ARLINGTON, Va.—Credit unions can still expect strong auto loan growth in 2016, but beyond that they should brace for some lending brake-tapping.
That is a viewpoint delivered in NAFCU’s January Economic & CU Monitor, which looked back and ahead at CU auto loans.
NAFCU noted that as final data is being compiled for 2015, credit union loan growth is on pace to top 10%, and auto lending has been a major factor.
“As of September, vehicle loan growth accounted for 44% of total loan growth over the past 12 months.
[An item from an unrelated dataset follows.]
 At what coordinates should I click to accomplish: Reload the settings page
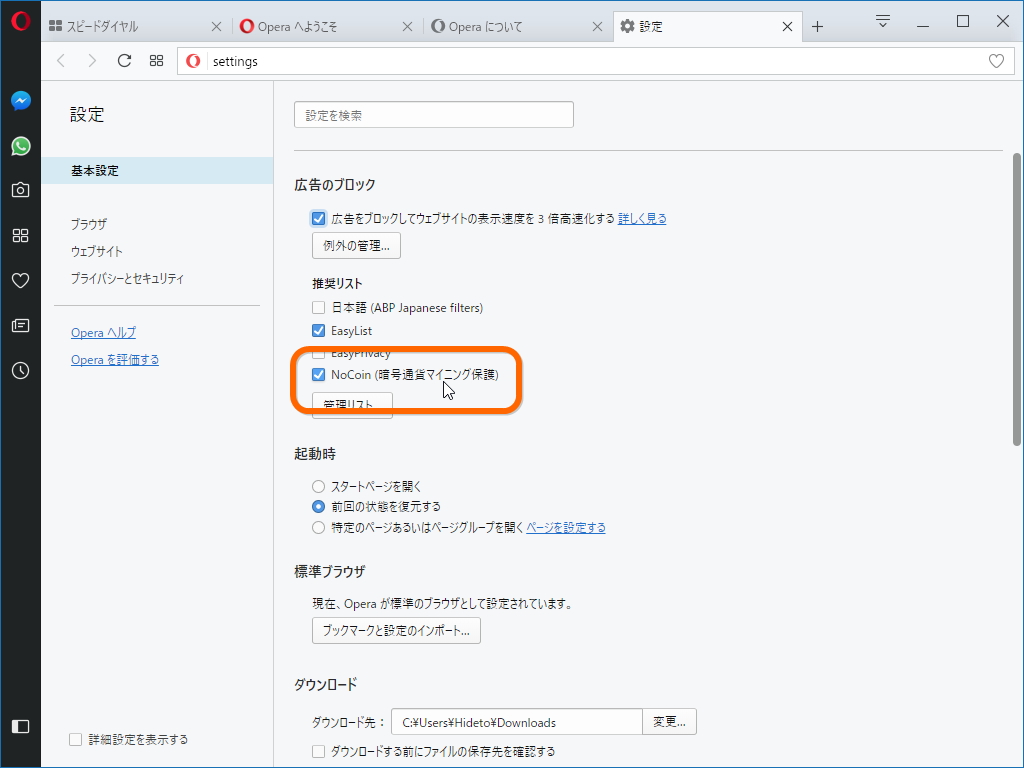click(123, 60)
While current levels of growth are unlikely to be sustained over the long term, demand for auto loans projects to be strong again in 2016,” NAFCU stated.
NAFCU noted that pent-up demand for new cars has fueled auto lending in recent years, adding there are still a large number of buyers who have yet to replace that old car who will do so this year.
Other highlight from NAFCU’s special report on auto loans:
- 2015 was the best year on record for light vehicle sales.
- Car ownership has nearly recovered to pre-crisis levels, with an estimated 1.13 registered light-duty vehicles per licensed driver.
- The Federal Reserve’s increase of interest rates could discourage some auto buyers, but the gradual nature of the hikes and the continued low gas prices will likely mitigate this factor.
Economic Outlook
In this month’s Monitor, NAFCU Chief Economist and Director of Research Curt Long reported that the labor market finished the year on a positive note with 290,000 jobs added in December as well as upward revisions to prior months.
“The Fed is eyeing four quarter-point rate hikes next year, but that depends crucially on evidence of building inflation,” he said.